やること
- 1) 都市税源の要望書を読み、次の問いに答えよ。
(a) この要望を主張している団体はどこか。
(b) 国税と地方税の税源配分は、当面どの比率になるよう求められているか。
(c) 国と地方の役割分担を抜本的に見直す場として挙げられている改革は何か。
- 2) 都市税源の要望書のうち、「ページ内を移動するためのリンクです。」から「を是正することが必要である。」までの部分を一字一句そのまま引用せよ。

**** 元の文章

ページ内を移動するためのリンクです。

都市税源の充実強化等に関する要望

全国市長会の主張  -要望- H19.11


都市税源の充実強化等に関する要望

        

 都市の自主財源の根幹である都市税源を充実させるため、国は、次の事項の早期実現のため適切な措置を講じられたい。

1.地方分権をより一層推進し、地方自治体の自立的かつ効率的な行財政運営を可能とする地方税中心の歳入構造を構築するためには、第二期地方分権改革の中で、国と地方の役割分担を抜本的に見直し、その役割に見合うよう、国・地方間の税源配分を是正することが必要である。
 ついては、国税と地方税の税源配分が当面5対5となるよう国税からの税源移譲により地方税の充実を図ること。また、消費税等の地域偏在性の少ない基幹税を中心とする地方税体系を構築するとともに、地域間の税収偏在の是正を目指すこと。

********
**** 提供データ

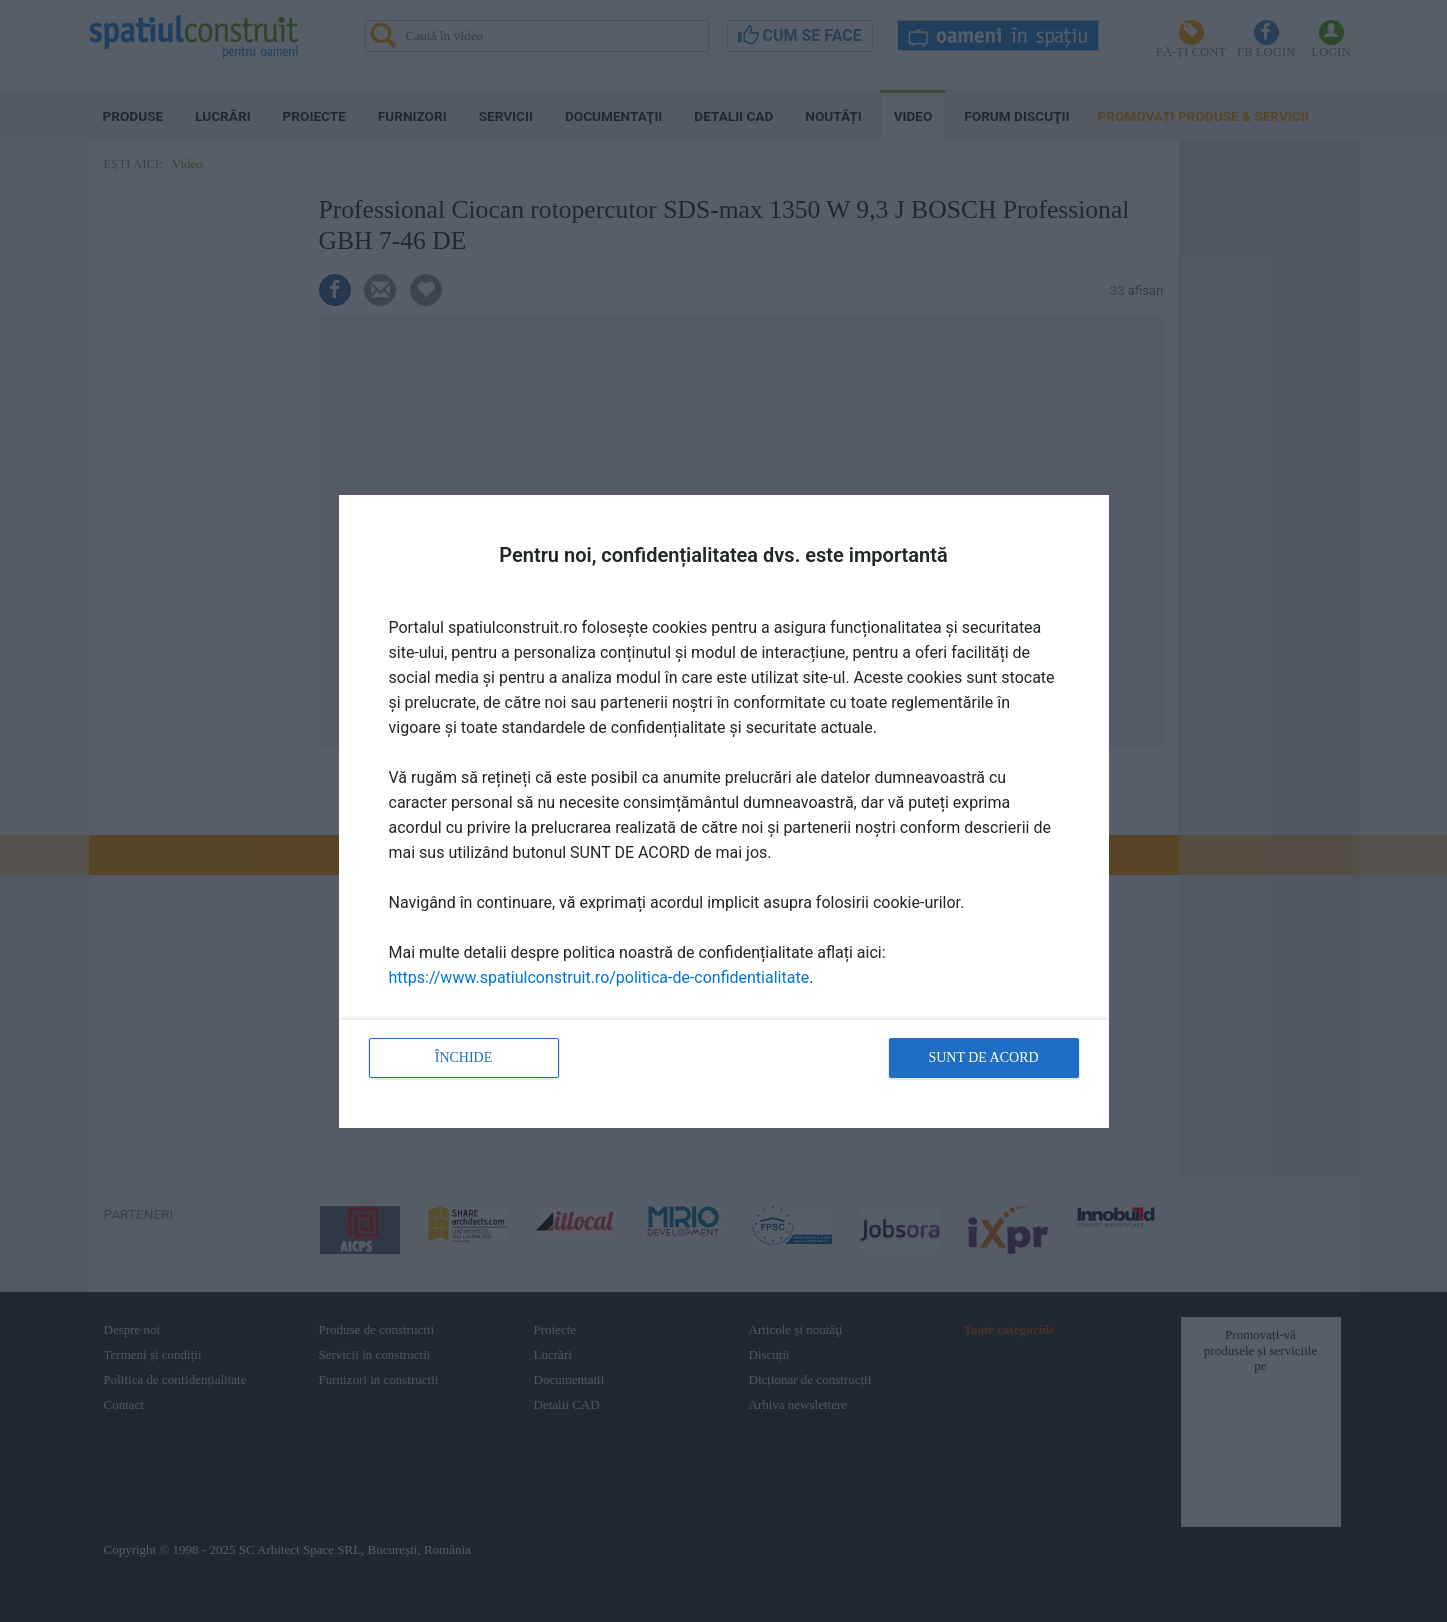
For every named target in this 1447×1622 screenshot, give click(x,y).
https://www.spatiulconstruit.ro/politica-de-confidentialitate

********

課題ごとの結果
- 1)
(a) 全国市長会
(b) 5対5
(c) 第二期地方分権改革

- 2)
ページ内を移動するためのリンクです。

都市税源の充実強化等に関する要望

全国市長会の主張  -要望- H19.11


都市税源の充実強化等に関する要望

        

 都市の自主財源の根幹である都市税源を充実させるため、国は、次の事項の早期実現のため適切な措置を講じられたい。

1.地方分権をより一層推進し、地方自治体の自立的かつ効率的な行財政運営を可能とする地方税中心の歳入構造を構築するためには、第二期地方分権改革の中で、国と地方の役割分担を抜本的に見直し、その役割に見合うよう、国・地方間の税源配分を是正することが必要である。